*Task brief:* Given the records below, the lines starting at the line with "Ok (383, 982)" and ending at the line with "Impressum (813, 2552)" should be output exactly, both end lines kept and pictures left out.

▼

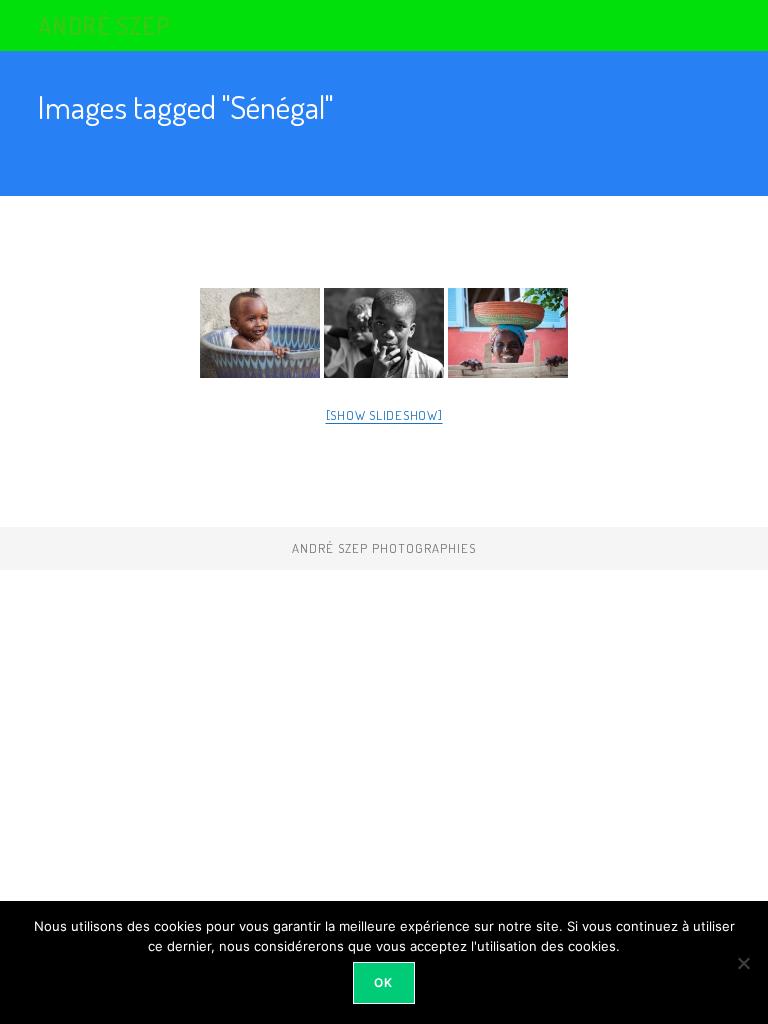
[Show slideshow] (384, 415)
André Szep (104, 25)
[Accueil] (43, 139)
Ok (383, 982)
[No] (743, 963)
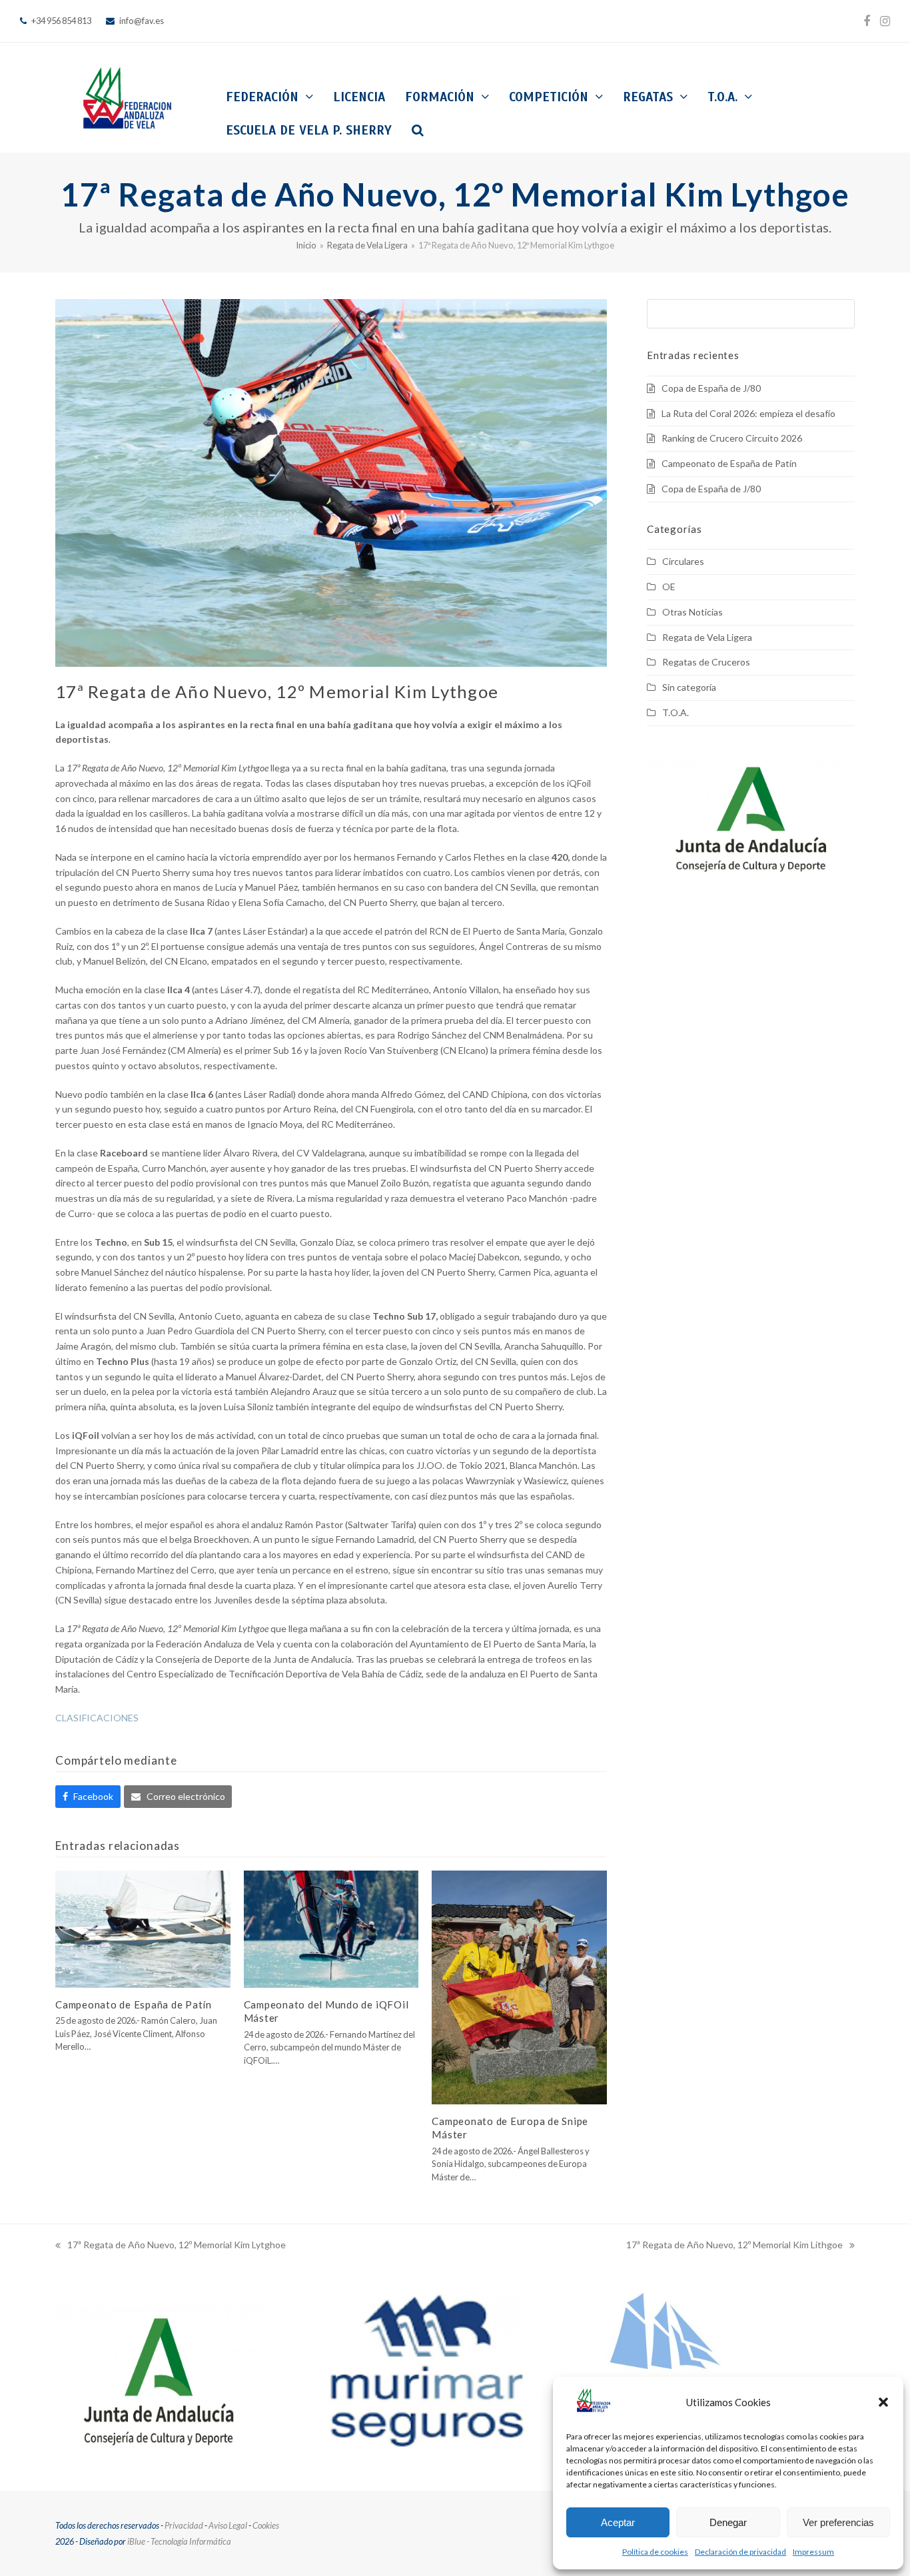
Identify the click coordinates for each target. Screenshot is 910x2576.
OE (669, 586)
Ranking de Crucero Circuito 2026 (732, 438)
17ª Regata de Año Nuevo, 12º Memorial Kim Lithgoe (734, 2246)
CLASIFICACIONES (97, 1717)
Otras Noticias (692, 612)
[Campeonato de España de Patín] (142, 1928)
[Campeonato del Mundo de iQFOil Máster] (331, 1928)
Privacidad (184, 2525)
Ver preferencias (838, 2522)
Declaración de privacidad (740, 2552)
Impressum (813, 2552)
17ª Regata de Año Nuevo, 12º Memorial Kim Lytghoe (170, 2246)
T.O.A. (675, 712)
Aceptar (618, 2522)
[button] (883, 2402)
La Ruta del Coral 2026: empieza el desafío (748, 413)
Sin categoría (689, 687)
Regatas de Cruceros (706, 661)
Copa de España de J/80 (711, 388)
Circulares (683, 561)
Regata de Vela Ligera (707, 637)
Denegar (728, 2522)
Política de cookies (655, 2552)
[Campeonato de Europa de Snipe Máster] (519, 1986)
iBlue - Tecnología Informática (179, 2541)
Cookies (265, 2525)
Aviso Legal (228, 2525)
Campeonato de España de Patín (133, 2004)
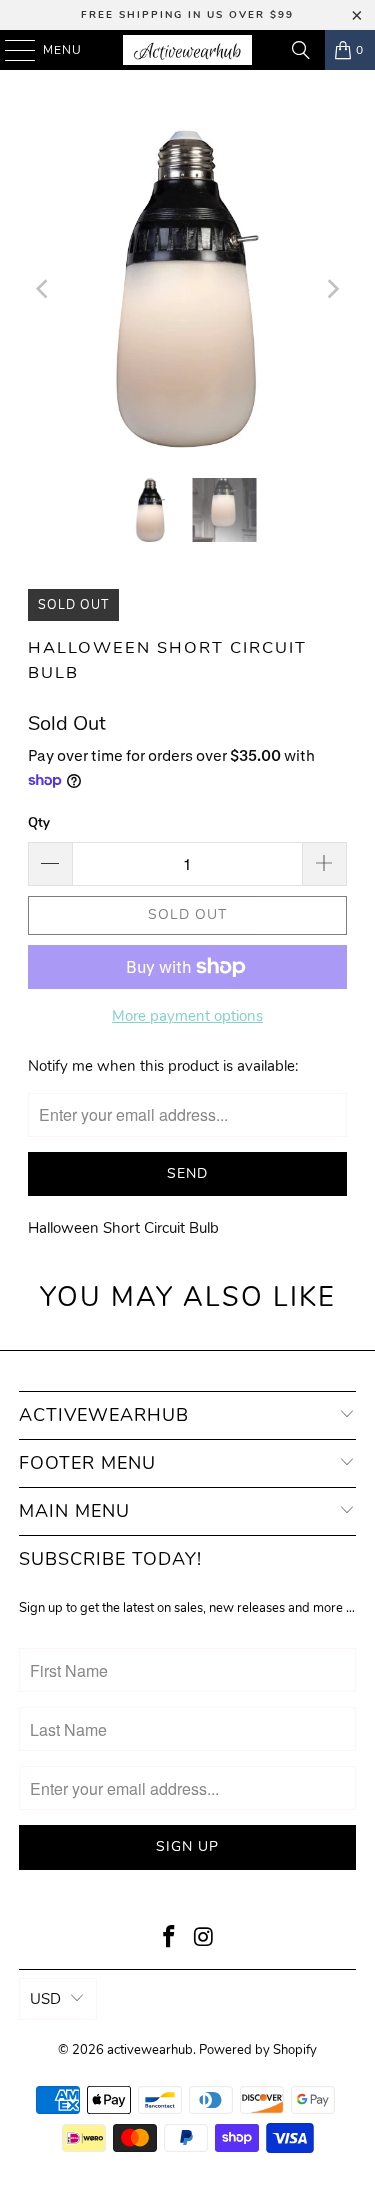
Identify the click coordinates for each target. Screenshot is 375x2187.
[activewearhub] (188, 50)
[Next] (332, 289)
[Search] (301, 50)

▲

*Result below:*
Ok (383, 982)
[No] (743, 963)
Identify the click coordinates for each target. Screenshot is 910x2576.
OE (669, 586)
Ranking de Crucero Circuito 2026 (732, 438)
17ª Regata de Año Nuevo, 12º Memorial Kim Lithgoe (734, 2246)
CLASIFICACIONES (97, 1717)
Otras Noticias (692, 612)
[Campeonato de España de Patín] (142, 1928)
[Campeonato del Mundo de iQFOil Máster] (331, 1928)
Privacidad (184, 2525)
Ver preferencias (838, 2522)
Declaración de privacidad (740, 2552)
Impressum (813, 2552)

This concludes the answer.